U.S. Transit Services Switching to Digital Payment

To help encourage the use of public transit and new mobility services, cities across the U.S. are transitioning away from paper fare cards to digital payments that can be completed via smartphone apps.

In addition to making it easier for riders to book and pay for public transit, SmartCitiesDive notes the apps cab enable a one-stop shop for mobility. So-called mobility-as-a-service platforms allow users to compare and blend various transportation options, including prices, times and routing.

In San Francisco, the Metropolitan Transportation Commission (MTC) has approved a $461 million upgrade to transit fare payment. The plan will phase out paper fare cards next year across 22 regional transit agencies.

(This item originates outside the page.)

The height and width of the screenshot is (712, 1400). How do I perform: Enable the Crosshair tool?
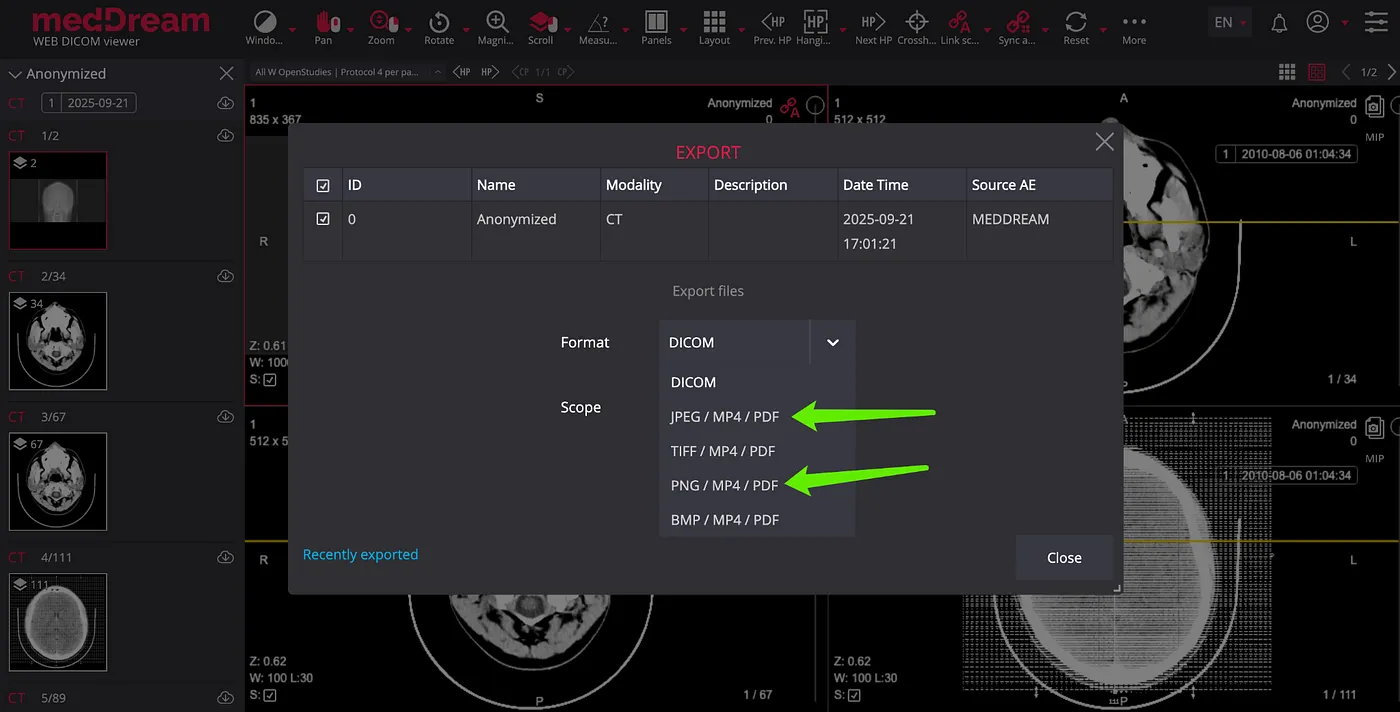tap(916, 22)
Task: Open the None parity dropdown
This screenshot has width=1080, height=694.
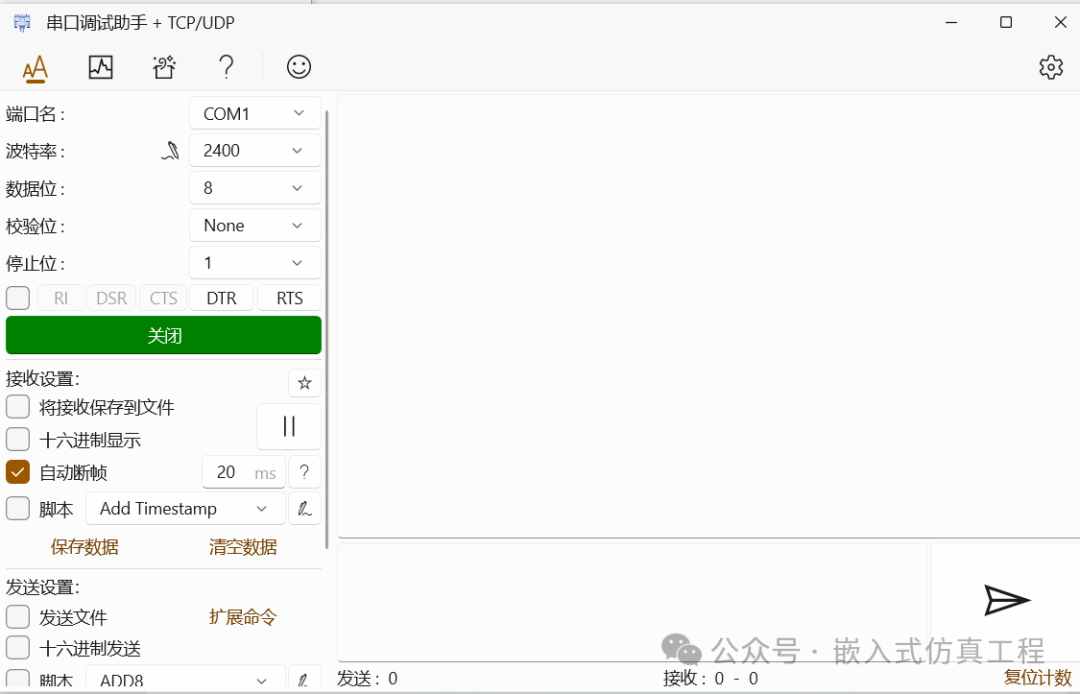Action: 255,225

A new mobile app will ultimately be available on 3,500 bus and light rail routes, plus bike-share and paratransit (for elderly and disabled people) services.

Los Angeles is moving in a similar direction with plans to upgrade its TAP Smart Card system into an account-based multi-modal service. The new TAPForce payment app will eventually encompass bike-share, microtransit, electric vehicle sharing and charging, ride-hailing and parking.

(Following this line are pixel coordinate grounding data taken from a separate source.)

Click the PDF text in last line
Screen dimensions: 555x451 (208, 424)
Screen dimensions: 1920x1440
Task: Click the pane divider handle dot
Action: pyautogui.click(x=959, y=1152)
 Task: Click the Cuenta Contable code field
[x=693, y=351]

Last year, the Las Vegas Monorail became the first transit agency to let riders pay their fares using Google Pay app for Android smartphones. Google plans to expand the system, which also allows users to view transit maps and tracks travel history, to other cities this year.

The Washington, D.C., transit authority plans to launch mobile aps in three phases, starting this year. Customers will be able to check fares and get service information in real time at bus and rail stations.